And talking about describing. I noticed that I mentioned a lot of images here. Maybe you have some images, too, that help you with this step? Or some stories, metaphors?
Optional: Read pages 58-63 in the Big Book. What speaks to you? Why?
Top of Page
My reflections inspired by your shares …
On the God Of My Understanding
I just want to share once again how crucial it was for me to know that this is MY interpretation of Higher Power, and no-one else’s. Perhaps that is because I have a very eclectic approach to spirituality, which has raised eyebrows elsewhere. I don’t want to see any eyebrows raised in my OA family, that would feel too unsafe. And my safety is your safety – whatever your spiritual approach is – traditional, agnostic, obscure, whatever - I don’t want your HP, your philosophy or your practices dismissed or questioned, either. Of course, in most situations, the best way to deal with that is to practice a certain anonymity when discussing spiritual matters. When referring to them, I’ve heard people use turns of phrases such as “in my spiritual tradition,” (as opposed to “in XYZ religion”) or “the gathering that I attend regularly” (instead of “at my church”). I often also try to be neutral when I refer to Higher Power and not refer to Higher Power as he/she/it/them. Tradition 1 speaks of Unity. Being respectful and inclusive regarding spiritual matters is a wonderful way to practice that tradition, and it has been a great blessing for me. In this context, I remember again the historical nature of the Big Book. Even though for us today, it has paternalistic overtones - for the times that it has been written, it was quite revolutionary in its religious tolerance and acceptance. Referring to God as anything but Him just was not “invented” yet ?
From the Big Book, in the appendix about spirituality:
"Most emphatically we wish to say that any alcoholic capable of honestly facing his problems in the light of our experience can recover, provided he does not close his mind to all spiritual concepts. He can only be defeated by an attitude of intolerance or belligerent denial.
We find that no one need have difficulty with the spirituality of the program. Willingness, honesty and open mindedness are the essentials of recovery. But these are indispensable."
On sharing and inspiration and service
You know how it is – you go to meetings, and they’re all really good, and you always get something from them – and then once in a while one stands out more than others, and you go, wow, that was sooo good. I feel that way about the shares for Step 3. I’m actually going to take them and put them in a little package that I can look at over and over again. An ex sponsor of mine often said that “when you open your mouth at a meeting, HP falls out.” Which is why it’s so very important that we share. It’s a form of service. Whatever you say, your share is service.
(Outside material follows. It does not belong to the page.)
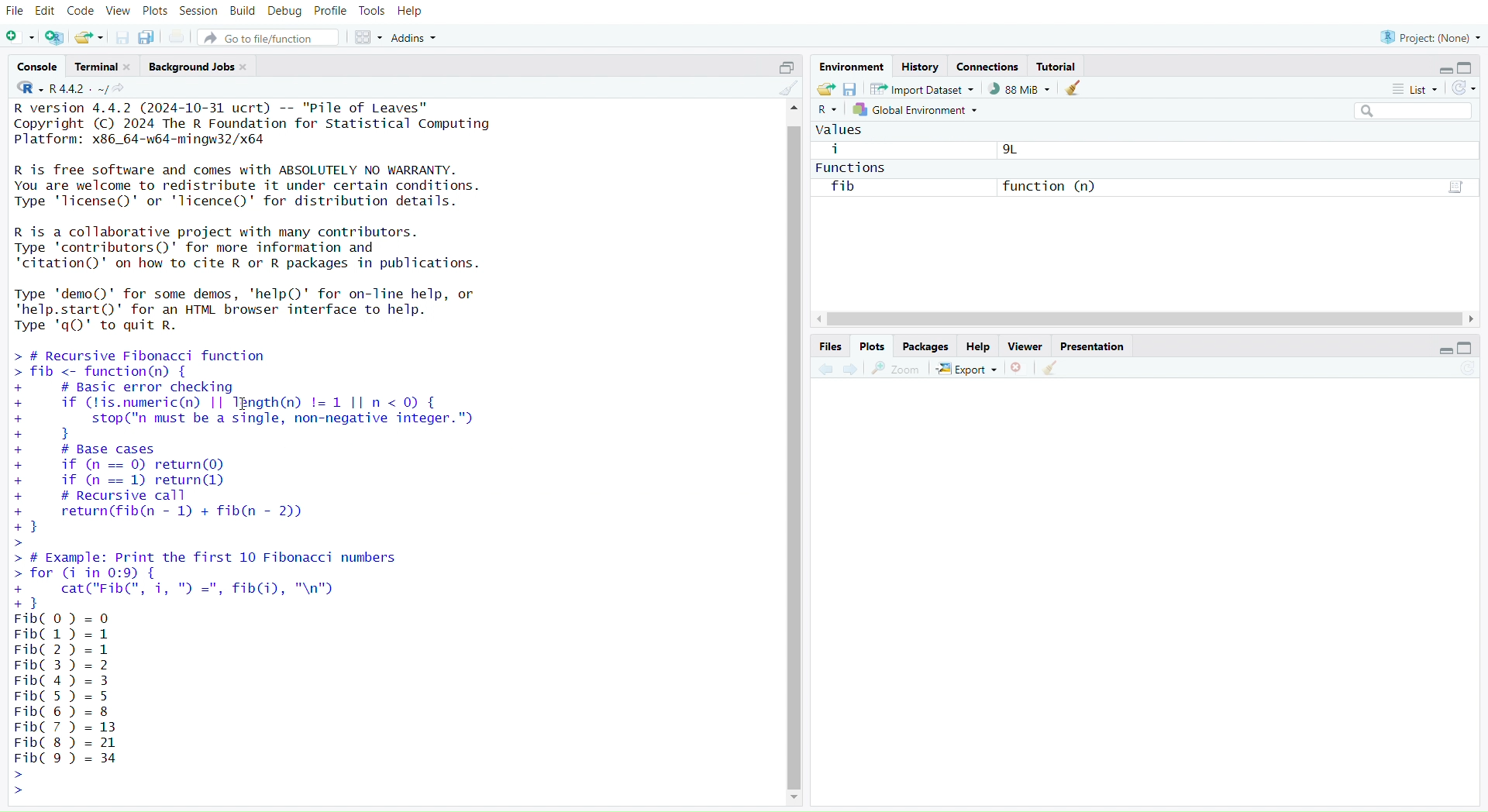  Describe the element at coordinates (968, 370) in the screenshot. I see `export` at that location.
Just seeing a name on the email list that I haven’t seen this week tells me, “there is one more person who understands what it is like to be an overeater, there is one more person who shares my story, there is one more person from whose ESH I can learn.” As OA’s founder Rozanne S. says
"I put my hand in yours and together we can do what we could never do alone! No longer is there a sense of hopelessness, no longer must we each depend upon our own unsteady willpower. We are all together now, reaching out our hands for power and strength greater than ours, and as we join hands, we find love and understanding beyond our wildest dreams."